The viewing gallery attracts hundreds of thousands of visitors a year. From the south side, visitors can see directly into the “winter gardens”, through to the central living accommodation of the flats. Visitors frequently look into the flats, sometimes with binoculars, and occasionally take photos which are posted to social media.
The flat owners have claimed throughout this litigation that by allowing visitors to look into their flats, the Tate committed the tort of nuisance, and have sought an injunction against the Tate to close part of the viewing gallery.
Private nuisance is a common law tort, which is defined as an unlawful interference with a landowner’s use or enjoyment of their land.
Over the hundreds of years that the tort of nuisance has existed and been developed by the courts, there has never been a reported case in England and Wales in which a court has found that overlooking by a neighbour constituted nuisance. On the contrary, the courts have found that, subject to planning permission being granted, a landowner may create windows which overlook a neighbour’s property.
The general principle in common law is that anyone may build whatever they like on their land. It’s planning law that controls what can be built as a matter of public policy. There is also the law relating to rights of light and air, which may in certain situations inhibit a landowner’s ability to build, but rights of light were not an issue in this case.
The Court of Appeal did not want to expand the tort of nuisance to include overlooking as it felt that doing so could open the floodgates to complaints in cases where planning permission is granted to include a balcony or other structure overlooking property.
The Supreme Court’s ruling (made with a narrow three-to-two majority) that overturns the Court of Appeal’s reasoning has been controversial, to say the least.
It’s going to be significant for developers of any buildings in confined urban settings, although only time will tell how significant.
The judgment appears to have turned on the Supreme Court’s interpretation of the particular facts in this case.
Lord Leggatt, who gave the leading judgment, ruled that whilst mere overlooking does not give rise to a liability for nuisance, which in one sense answers the question posed by this blog title in the negative, in this case the use of the viewing platform amounted to an extreme form of “intense visual intrusion” and “intolerable interference with their freedom to use and enjoy the property” in a way which did give rise to liability in nuisance and could not be justified by the “rule of give and take”.
“Ordinary use” is to be judged by having regard to the character of the location, and it was held that use of the viewing platform was not a common and ordinary use of the Tate’s property. Lord Leggatt even went so far as to compare the use of the viewing platform to a zoo.
Many on social media have taken the opposite view, branding the outcome a Nimby’s charter, and have pointed out that if you choose to live in a flat with floor to ceiling walls of glass, then what do you expect?

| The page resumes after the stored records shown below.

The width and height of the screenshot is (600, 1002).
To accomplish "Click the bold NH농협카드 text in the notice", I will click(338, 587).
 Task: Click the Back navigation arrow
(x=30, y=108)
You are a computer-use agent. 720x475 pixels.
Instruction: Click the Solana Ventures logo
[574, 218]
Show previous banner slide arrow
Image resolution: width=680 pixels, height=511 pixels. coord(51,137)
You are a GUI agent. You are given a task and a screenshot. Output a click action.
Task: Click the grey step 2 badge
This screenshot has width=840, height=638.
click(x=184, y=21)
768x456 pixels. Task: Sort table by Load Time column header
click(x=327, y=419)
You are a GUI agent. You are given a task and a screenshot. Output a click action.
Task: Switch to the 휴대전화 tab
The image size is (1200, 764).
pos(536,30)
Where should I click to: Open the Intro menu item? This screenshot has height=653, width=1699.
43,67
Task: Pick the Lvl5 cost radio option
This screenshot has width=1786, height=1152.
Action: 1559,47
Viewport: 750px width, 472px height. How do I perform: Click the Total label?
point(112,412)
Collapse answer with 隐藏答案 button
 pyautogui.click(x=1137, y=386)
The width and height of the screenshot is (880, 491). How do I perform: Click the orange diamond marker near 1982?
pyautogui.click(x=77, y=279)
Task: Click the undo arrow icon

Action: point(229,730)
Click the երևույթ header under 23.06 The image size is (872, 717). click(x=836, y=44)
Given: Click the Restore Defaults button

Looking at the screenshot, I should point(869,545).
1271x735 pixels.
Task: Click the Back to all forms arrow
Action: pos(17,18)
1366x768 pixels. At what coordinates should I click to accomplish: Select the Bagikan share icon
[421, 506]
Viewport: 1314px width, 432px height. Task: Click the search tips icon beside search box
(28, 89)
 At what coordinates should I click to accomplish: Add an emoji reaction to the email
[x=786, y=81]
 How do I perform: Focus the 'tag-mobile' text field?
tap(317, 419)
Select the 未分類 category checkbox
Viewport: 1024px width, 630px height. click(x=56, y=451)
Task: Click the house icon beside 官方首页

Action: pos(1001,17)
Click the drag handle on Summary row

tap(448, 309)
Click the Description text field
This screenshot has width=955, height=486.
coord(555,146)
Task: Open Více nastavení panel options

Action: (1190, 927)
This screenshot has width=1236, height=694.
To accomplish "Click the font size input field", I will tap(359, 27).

The Supreme Court did not buy this argument however and instead focussed on their reasoning that the Tate was not using its building in an “ordinary” way, so it was not correct to say the design of the flats had in itself increased the likelihood of such a nuisance.
The Supreme Court also did not think it reasonable to expect the flat owners to take steps to avoid being seen, such as by putting up blinds or net curtains, as was suggested in the High Court, as this would place responsibility on the victims of the tort.
The High Court will now determine what remedy is appropriate – injunction or damages – and to that extent public interest considerations may be relevant.
Although the set of circumstances here are unusual, the outcome of this case will undoubtedly increase the likelihood of questions of privacy being raised by objectors to developments.
This is especially true in the less unusual cases of CCTV or being photographed or filmed from a neighbouring property, where further issues of privacy could be explored.
Courts will have to draw the line between reasonable give and take between neighbours and exceptional cases that give rise to a nuisance claim. There are bound to be instances in future where it’s not clear at the outset on which side of that line a proposed development sits.
*Fearn and others (Appellants) v Board of Trustees of the Tate Gallery (Respondent) [2023] UKSC 4
Postscript 9/2/23: The more I think about this case the more it seems to me to be an issue that really ought to have been dealt with at the planning stage, in this case the planning of the Tate extension. As I indicate above, the extent to which the peculiar circumstances of this case will have a general impact on the law of nuisance remains to be seen, but it's nevertheless an example of the private law doctrine of nuisance being used to rectify a public law mistake in planning.